“NAH, IMMA STAY.”
Hello… And welcome to the NOT YOGA Luxury Spa & Meditation Center… located in the Exterior Realm of your Interior Heart Space… which is manifesting now as a relaxing oasis within the The Red Rainbow… which is a place within the matrix of Universal Eternal Light flowing through and out of your physical vessel as a Multi-Dimensional space wherein you exist in the Oneness of your being alongside all other beings…. People, places, animals, and plants, who are all expressions of your thoughts, feelings, and emotions… as you too are an expression of the fullness of theirs… rendering each a fractalized facet of a single lonely individual who has stirred up a cloud of dust in a void of nothingness that isn’t anywhere. So… Are You Relaxed?
Um…
NO? Well then let us help you with that. Here we offer a wide variety of services to assist you, and in some cases force you, to relax. First on the list are the Candlit Rooms of Serenity. In these rooms there is no furniture, no decorations, and no talking allowed. You may sit, or stand, lay down, the choice is yours. There are communal rooms, and individual rooms, whichever suits your fancy. You can be in there as long as you want. Don’t even worry about it. Seriously. No matter how long you are in there, whenever you leave the room, be it hours, or days—not recommended—only five minutes will have passed in real life. I’d explain to you how this works, but that’s The Scientist’s job, not mine.
Revivification
Next, we have the Infinity Pool of Forever. Here you may luxuriate in a private pool that seemingly goes on… you guessed it… Forever. While you are in these pools, whatever infirmities you may have will be temporarily lifted, we guarantee it. We wish the effects could be permanent, but we have yet to effectively affect that effect. For now you’ll just have to bask in the momentary alleviation of all your physical, mental, and emotional woes as you float aimlessly about.
Hands on, hands off
Our third option for you is twofold. First, you go for a nice calm massage.

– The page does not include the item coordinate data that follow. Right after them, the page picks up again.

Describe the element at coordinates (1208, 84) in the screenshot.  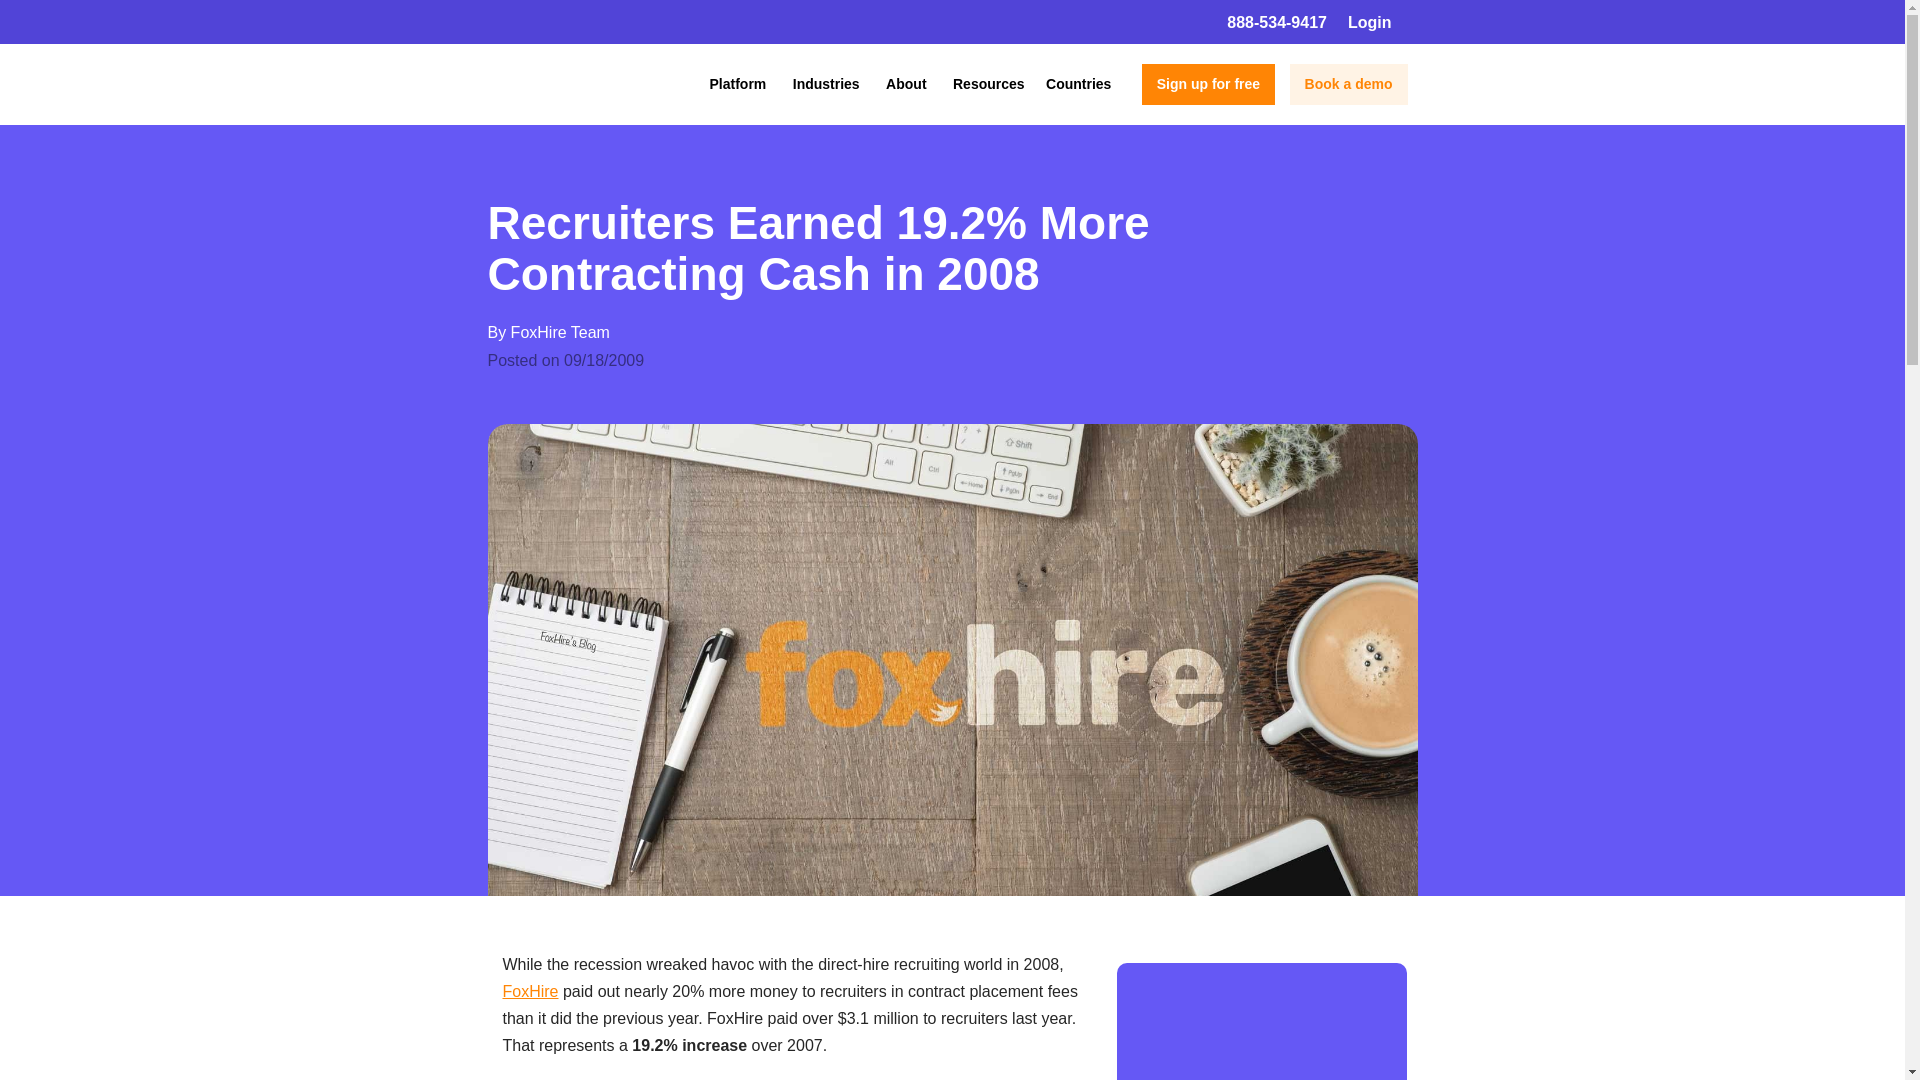
I see `Sign up for free` at that location.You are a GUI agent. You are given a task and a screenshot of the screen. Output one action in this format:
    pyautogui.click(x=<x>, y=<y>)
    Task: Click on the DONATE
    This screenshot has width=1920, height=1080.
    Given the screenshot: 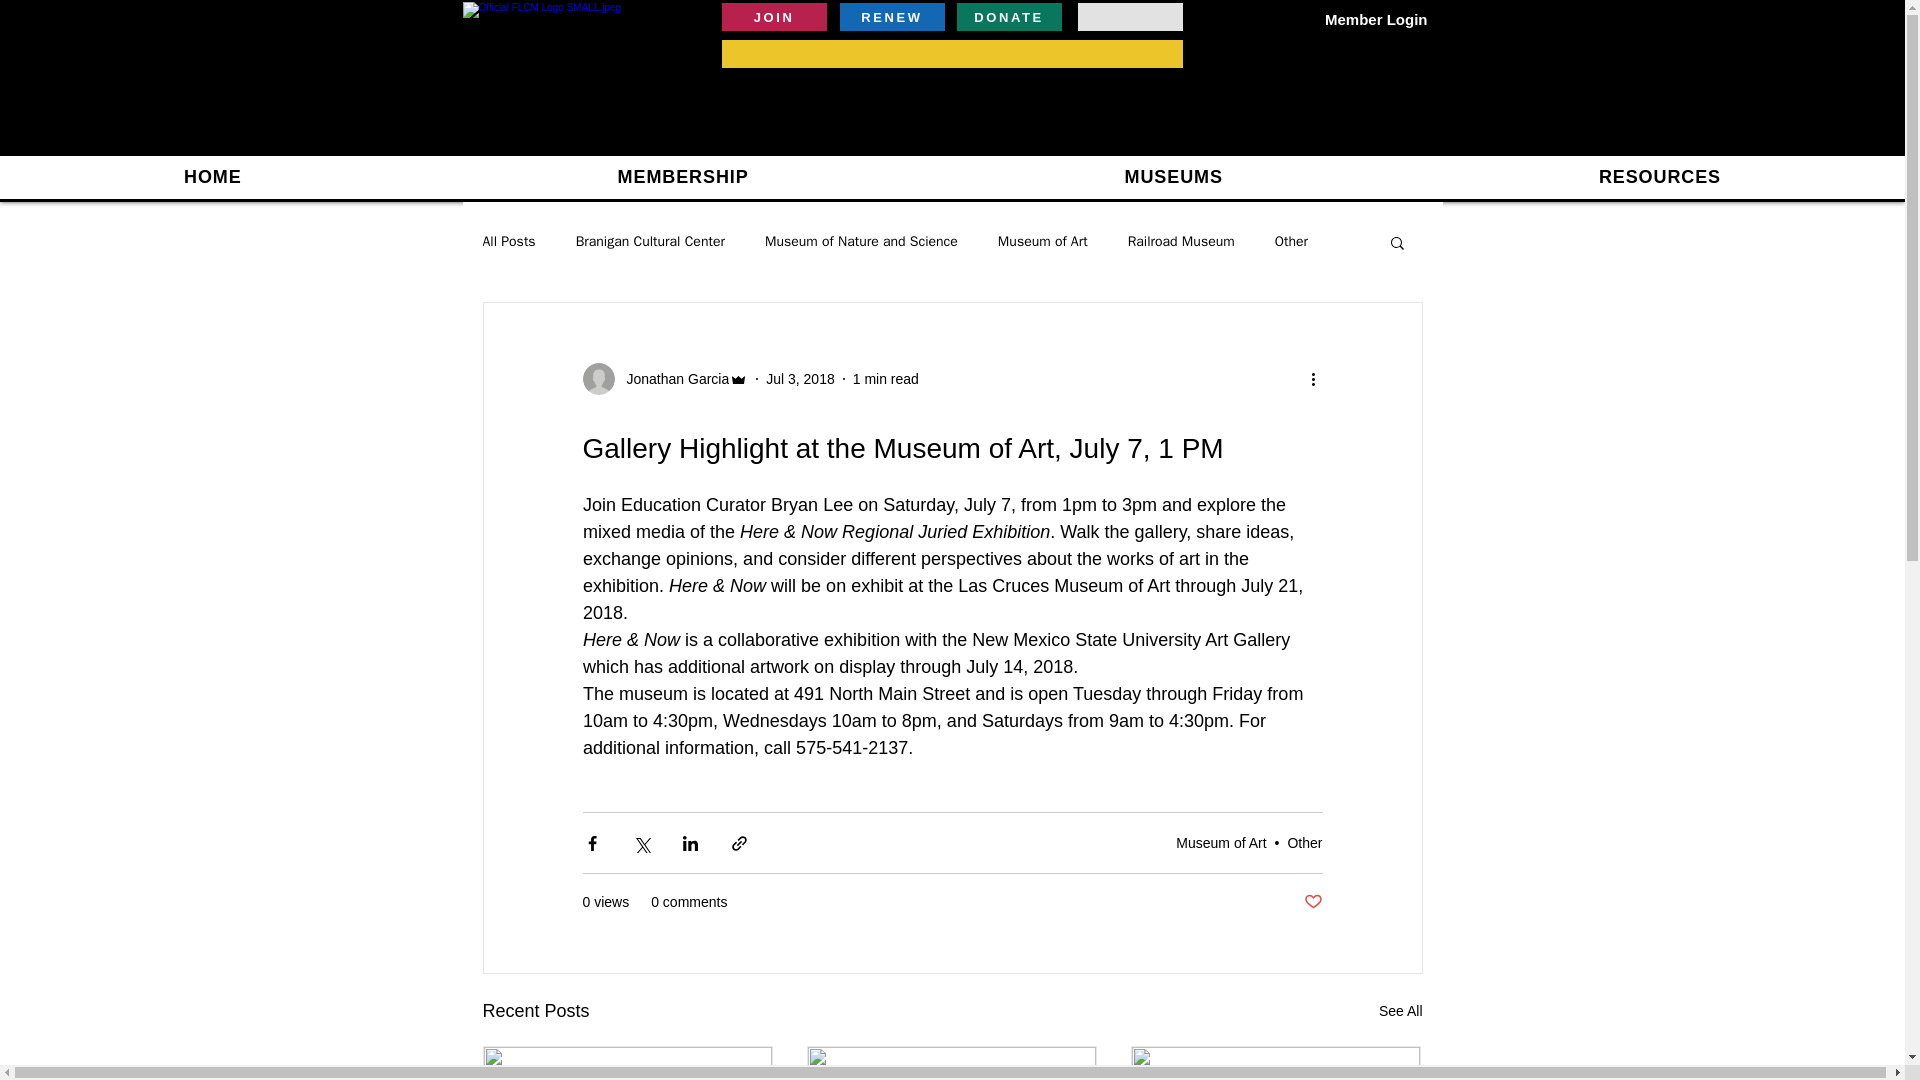 What is the action you would take?
    pyautogui.click(x=1008, y=17)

It’s not THAT calm, it’s actually pretty jarring. It’s deep tissue and truly uncomfortable, meant to clear all your muscular tension and blockages. Speaking of blockages, after your massage you’ll don a plush robe, drink an enormous quantity of mineral water, and be sent over to the Crystal Cove to have all 114 Chakras and 72,000 Energy channels cleared and aligned. The Crystal Cove achieves this by means that are difficult to describe. That’s another one for The Scientists, but, essentially these Crystals, combined with certain frequencies and tones, will do all the work as you sit there slightly afraid. When its all over and you’re on your way to the restroom to pee out the mineral water you drank earlier, you’ll feel far better than you ever have before.
And Finally…
The Meditation Center
Be here For now
Welcome to the place you were probably looking for in the first place… The Meditation Center. Here, Silverton McCord does One of Two things. Either he leaves you alone because you know full well how to sit in one place and think about nothing for an indefinite period of time. Or, he offers to teach you his very own meditation technique, Zero-Pointed Meditation. That may sound like a pun, and yes, yes it is.